9 septembre 1942 à Nantes : un juge exécuté par la Résistance dans le Palais de Justice

Il y a précisément 75 ans, la résistance menait une opération particulièrement risquée à Nantes. Si le souvenir des cinquante otages exécutés en représailles à l’assassinat du lieutenant-colonel Hotz, en octobre 1941, reste profondément gravé dans l’asphalte de la ville, bien peu connaissent le coup d’éclat de la Résistance nantaise qui a lieu dans le bureau du juge d’instruction du tribunal de Nantes en 1942.

Tout au long de l’année 1942, la résistance multiplie ses actions. Un pylône haute tension est saboté, la voie ferrée reliant Nantes au camp d’aviation est rendue inutilisable pendant 5 jours, un collaborateur est exécuté, un détachement allemand même est attaqué en décembre.

Raymond Hervé, ouvrier à l’usine des Batignolles, syndicaliste et antifasciste, participe aux coups de mains contre l’occupant. Son frère, également un leader de la résistance en Bretagne, meurt fusillé le 30 décembre 1942. Raymond est interpellé le 29 août suivant «alors qu’il menait une action en plein jour». Incarcéré avec dans la prison Descartes – aujourd’hui désaffectée –, il est torturé dans un commissariat rue Garde Dieu par les hommes du SPAC – service de police anticommuniste – qui «voient en lui l’un des trois responsables FTP de Nantes». Le 9 septembre, lorsqu’il est déféré dans le cabinet du juge d’instruction, en plein tribunal, une opération lui permet de s’échapper : trois résistants font irruption dans le bureau pour le délivrer. Dans la confusion, le magistrat est tué par les fugitifs. Les organes collaborationniste se servent de cet événement spectaculaire pour déchaîner leur propagande. Un tract clandestin est diffusé pour répondre aux calomnies déversées contre les FTP : «Ce sont les boches et les policiers qui sont les terroristes».

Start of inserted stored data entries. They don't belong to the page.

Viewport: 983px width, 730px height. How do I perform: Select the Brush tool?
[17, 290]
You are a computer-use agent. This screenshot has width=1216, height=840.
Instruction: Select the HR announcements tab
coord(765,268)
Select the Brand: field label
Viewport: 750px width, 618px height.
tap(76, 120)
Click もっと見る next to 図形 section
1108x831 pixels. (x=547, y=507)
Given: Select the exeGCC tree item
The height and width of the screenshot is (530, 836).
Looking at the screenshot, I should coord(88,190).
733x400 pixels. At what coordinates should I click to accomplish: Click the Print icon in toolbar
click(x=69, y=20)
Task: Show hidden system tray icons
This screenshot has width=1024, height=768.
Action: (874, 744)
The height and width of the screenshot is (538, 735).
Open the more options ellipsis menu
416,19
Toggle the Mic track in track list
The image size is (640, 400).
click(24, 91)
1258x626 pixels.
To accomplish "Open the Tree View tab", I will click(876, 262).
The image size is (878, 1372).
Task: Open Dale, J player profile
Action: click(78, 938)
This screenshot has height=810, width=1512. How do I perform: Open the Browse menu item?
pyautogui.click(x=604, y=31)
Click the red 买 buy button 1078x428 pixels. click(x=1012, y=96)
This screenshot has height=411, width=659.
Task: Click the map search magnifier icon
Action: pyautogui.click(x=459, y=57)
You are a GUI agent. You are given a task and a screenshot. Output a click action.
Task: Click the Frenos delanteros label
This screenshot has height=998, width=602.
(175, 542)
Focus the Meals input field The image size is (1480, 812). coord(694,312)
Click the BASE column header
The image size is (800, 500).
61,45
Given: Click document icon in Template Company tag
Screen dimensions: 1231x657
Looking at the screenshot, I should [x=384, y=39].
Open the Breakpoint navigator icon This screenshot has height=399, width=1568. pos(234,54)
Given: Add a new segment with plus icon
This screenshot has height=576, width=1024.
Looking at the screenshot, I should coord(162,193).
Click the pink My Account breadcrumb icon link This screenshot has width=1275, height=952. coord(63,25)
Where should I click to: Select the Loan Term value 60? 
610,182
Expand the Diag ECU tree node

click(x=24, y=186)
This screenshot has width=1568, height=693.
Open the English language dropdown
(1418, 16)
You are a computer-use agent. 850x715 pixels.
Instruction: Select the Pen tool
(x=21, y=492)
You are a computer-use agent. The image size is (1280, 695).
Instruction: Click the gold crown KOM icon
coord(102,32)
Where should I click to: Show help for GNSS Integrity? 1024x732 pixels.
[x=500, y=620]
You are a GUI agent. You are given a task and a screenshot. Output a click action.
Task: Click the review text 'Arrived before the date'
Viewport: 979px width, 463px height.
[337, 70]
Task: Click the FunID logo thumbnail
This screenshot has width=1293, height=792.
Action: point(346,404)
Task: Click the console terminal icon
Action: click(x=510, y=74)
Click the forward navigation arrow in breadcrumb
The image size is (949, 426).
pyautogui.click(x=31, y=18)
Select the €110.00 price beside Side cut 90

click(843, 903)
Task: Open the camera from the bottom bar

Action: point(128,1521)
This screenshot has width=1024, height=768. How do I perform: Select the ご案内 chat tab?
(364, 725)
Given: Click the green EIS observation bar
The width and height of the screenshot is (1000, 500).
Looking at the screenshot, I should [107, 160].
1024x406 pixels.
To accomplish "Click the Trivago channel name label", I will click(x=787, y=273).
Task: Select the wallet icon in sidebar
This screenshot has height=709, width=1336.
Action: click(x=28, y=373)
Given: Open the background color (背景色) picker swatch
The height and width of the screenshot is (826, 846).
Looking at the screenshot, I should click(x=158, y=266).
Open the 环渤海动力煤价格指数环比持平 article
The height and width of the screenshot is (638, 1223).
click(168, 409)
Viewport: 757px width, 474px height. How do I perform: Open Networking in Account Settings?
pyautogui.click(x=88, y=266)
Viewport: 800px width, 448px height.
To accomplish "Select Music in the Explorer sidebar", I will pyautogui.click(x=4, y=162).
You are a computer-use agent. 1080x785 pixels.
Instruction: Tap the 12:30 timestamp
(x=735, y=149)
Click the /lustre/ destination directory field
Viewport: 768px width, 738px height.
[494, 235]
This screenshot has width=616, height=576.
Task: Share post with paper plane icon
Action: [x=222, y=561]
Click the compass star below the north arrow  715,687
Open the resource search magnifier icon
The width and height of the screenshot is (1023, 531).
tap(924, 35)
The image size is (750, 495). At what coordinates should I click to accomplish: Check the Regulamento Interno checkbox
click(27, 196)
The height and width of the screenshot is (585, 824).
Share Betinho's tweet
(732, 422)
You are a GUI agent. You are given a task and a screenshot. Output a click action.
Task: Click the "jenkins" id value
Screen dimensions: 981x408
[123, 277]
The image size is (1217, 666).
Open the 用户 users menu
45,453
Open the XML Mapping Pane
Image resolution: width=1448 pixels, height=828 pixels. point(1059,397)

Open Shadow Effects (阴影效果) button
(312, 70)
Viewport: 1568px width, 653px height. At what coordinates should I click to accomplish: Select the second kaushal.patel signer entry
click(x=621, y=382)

Le résistant et ses complices maintiennent leurs actions : ils attaquent la mairie d’une commune du Finistère le 24 septembre 1942 et la Poste de Lanester, dans le Morbihan, deux jours plus tard. Ils sont repris et inculpés pour terrorisme. «Pour marquer les esprits, les Allemands mettent en scène au palais de justice de Nantes, du 15 au 28 janvier 1943, le “Procès des 42″». Le 29 janvier 1943, 34 d’entre eux sont fusillés, dont Raymond Hervé et ses camarades, à l’endroit même où les 26 otages de Châteaubriant avaient été exécutés, au champ de tir du Bèle. Ce procès du “terrorisme” sera l’un des plus terribles de cette période.